After the spaghetti western genre caught the attention of international audiences in the Sixties, a flurry of good, mediocre and outright pedestrian entries rolled into the next decade, and admittedly it's tough for novice fans – essentially those familiar only with the iconic works of writer/director Sergio Leone – to know which films represent not only the best of the bunch, but stand alone as lovingly crafted westerns.
Many of the films were peppered with an eclectic array of international and Hollywood stars – in the case of “Bullet,” we have the clever teaming of Klaus Kinski and Gian Maria Volonte, both from Leone's “For A Few Dollars More” (1965) - and though a few directors treated their entries as serious filmic works, as with any popular genre, once into the fad phase, along came the hacks, whose collective efforts offered little that was genuinely fresh and innovative.

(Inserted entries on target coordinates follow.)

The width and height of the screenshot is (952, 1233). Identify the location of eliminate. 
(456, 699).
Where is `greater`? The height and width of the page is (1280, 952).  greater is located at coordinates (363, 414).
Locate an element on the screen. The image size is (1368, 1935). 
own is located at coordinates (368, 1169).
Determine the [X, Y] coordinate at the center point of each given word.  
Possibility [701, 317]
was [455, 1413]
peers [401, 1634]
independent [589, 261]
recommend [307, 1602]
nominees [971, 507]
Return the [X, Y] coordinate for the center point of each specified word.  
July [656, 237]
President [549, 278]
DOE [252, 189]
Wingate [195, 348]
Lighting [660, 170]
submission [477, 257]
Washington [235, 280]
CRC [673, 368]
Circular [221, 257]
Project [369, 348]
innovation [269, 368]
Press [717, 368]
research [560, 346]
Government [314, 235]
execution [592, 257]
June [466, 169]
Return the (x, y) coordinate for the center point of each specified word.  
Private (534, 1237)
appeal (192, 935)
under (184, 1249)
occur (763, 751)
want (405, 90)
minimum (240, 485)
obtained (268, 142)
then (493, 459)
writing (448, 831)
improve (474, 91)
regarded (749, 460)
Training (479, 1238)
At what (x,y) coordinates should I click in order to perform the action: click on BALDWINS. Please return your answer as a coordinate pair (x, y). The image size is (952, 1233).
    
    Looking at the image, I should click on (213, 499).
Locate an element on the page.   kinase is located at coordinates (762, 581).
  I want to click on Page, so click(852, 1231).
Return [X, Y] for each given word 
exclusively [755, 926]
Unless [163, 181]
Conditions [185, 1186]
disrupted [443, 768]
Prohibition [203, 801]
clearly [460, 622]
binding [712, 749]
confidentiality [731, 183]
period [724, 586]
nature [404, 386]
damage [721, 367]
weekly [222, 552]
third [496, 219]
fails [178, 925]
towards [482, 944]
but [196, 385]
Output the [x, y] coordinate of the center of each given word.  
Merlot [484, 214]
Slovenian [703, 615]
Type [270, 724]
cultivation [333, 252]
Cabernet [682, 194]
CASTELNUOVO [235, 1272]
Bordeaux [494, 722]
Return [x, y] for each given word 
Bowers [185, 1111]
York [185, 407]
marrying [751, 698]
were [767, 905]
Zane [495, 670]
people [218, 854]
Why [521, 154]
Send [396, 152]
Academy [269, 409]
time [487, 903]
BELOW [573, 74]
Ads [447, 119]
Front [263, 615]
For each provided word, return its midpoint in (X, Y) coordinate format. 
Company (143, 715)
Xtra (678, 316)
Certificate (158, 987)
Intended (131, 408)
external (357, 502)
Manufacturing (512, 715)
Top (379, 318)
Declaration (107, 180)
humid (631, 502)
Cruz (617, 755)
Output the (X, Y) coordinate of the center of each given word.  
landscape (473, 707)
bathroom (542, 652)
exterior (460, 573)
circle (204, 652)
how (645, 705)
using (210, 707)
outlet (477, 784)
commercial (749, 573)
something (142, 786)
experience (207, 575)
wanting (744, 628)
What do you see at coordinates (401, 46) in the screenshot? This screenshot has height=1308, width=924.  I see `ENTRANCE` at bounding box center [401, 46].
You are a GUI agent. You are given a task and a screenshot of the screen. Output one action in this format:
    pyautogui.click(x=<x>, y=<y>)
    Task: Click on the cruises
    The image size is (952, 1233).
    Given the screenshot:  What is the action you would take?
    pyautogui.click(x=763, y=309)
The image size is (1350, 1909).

1967 was still early into the spaghetti western, and director Damiano Damiani had already made the successful move from screenwriter to director. Better-known to English audiences for “Amityville II: The Possession” (1982), “A Bullet for the General” is a superbly directed film, offering a good balance of humour, violence, and exciting action sequences – all beautifully photographed by Antonio Secchi. Anchor Bay's gorgeous transfer is made from a crisp print, and maintains excellent colour balance.
“Bullet” benefits from some high caliber pedigree, particularly in the music department. Having scored the cult favourite “Django” (1966), Luis Bacalov approached “Bullet” with a broad, orchestral score – supervised by Sergio Leone's own musical voice, Ennio Morricone – yet reflected the film's personal conflicts via Mexican folk songs and vivid solo guitar.
The DVD's mono sound mix is pretty straightforward, although the original English dub track doesn't have the voices of Klaus Kinski and Martine Beswick. Beswick, often cast for her figure and exotic looks, suffers less in the dub track, but Kinski's manic energy is poorly matched by the chosen voice actor; when Kinski's cheek twitches, and the blue-eyed actor delivers his lines with his own patented intensity, the dub actor simply can't keep up with Kinski's verbal ticks and mannerisms.
Originally released separately Dec. 18th, 2001, “A Bullet for the General” is also available as part of Anchor Bay's “Once Upon A Time In Italy” Collection (Cat. # DV12436).
The boxed set includes “A Bullet For The General,” “Companeros,” “Four Of The Apocalypse,” “Keoma” and “Texas, Adios”. This 5-disc set is housed in a sleeve, each film in a clear slim case, with chapter index and lobby card printed on the inner side, plus attractive tan covers reflecting the set's western theme.